PROVIDED TEXT:
:::::

Date: 2005-08-31 12:46 pm (UTC)
here was Narnia ending and Paradise coming, and only seven people got to come?

Huh? A huge number of Narnians got to come -- the ones who came up to the Door, looked Aslan in the face and loved Him. We're told that this included not only the ones alive when Tirian & Co. were thrown into the stable but all the Narnians throughout history who loved Aslan -- and some surprising additions too, including a bunch of Calormenes. They all went running past the Friends of Narnia and disappeared, going "farther up and farther in", but they were definitely there.

As far as the "only seven" is concerned I'm guessing you mean that only seven people from our world got to come to Paradise -- but that's not true either, because the Pevensies saw "our people" -- meaning their father and mother, and other dead family members and loved ones -- waving to them from a distance when they got deeper into Narnia. But note, it was the end of Narnia we were witnessing, not the end of all the worlds and not the end of our own world either. There were seven people from our world there because they were all on the train heading to Bristol that smashed up and killed them all, not because the whole of Planet Earth had been destroyed and only seven people were Found Worthy. Planet Earth was still carrying on just fine, and that's where Susan (who was not on the train) remains.

:::::

SOURCE MATERIAL:
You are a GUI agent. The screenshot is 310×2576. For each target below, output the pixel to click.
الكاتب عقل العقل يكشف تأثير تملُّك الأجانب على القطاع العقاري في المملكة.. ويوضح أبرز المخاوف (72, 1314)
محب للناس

:::::

WORK TO COMPLETE:
1. Rewrite the paragraph of the comment on Narnia's ending that begins "Huh? A huge number of Narnians" as a shorter bulleted list that keeps its main facts.
2. Extract the passage of the comment on Narnia's ending from "Huh? A huge" to "were definitely there.", copying it word for word.

ANSWERS PER TASK:
1.
- Many Narnians entered Paradise: those who came up to the Door, looked Aslan in the face and loved Him.
- They included the Narnians alive when Tirian and the others were thrown into the stable, and all Narnians throughout history who loved Aslan.
- There were surprising additions, including a number of Calormenes.
- They ran past the Friends of Narnia and disappeared, going "farther up and farther in."

2.
Huh? A huge number of Narnians got to come -- the ones who came up to the Door, looked Aslan in the face and loved Him. We're told that this included not only the ones alive when Tirian & Co. were thrown into the stable but all the Narnians throughout history who loved Aslan -- and some surprising additions too, including a bunch of Calormenes. They all went running past the Friends of Narnia and disappeared, going "farther up and farther in", but they were definitely there.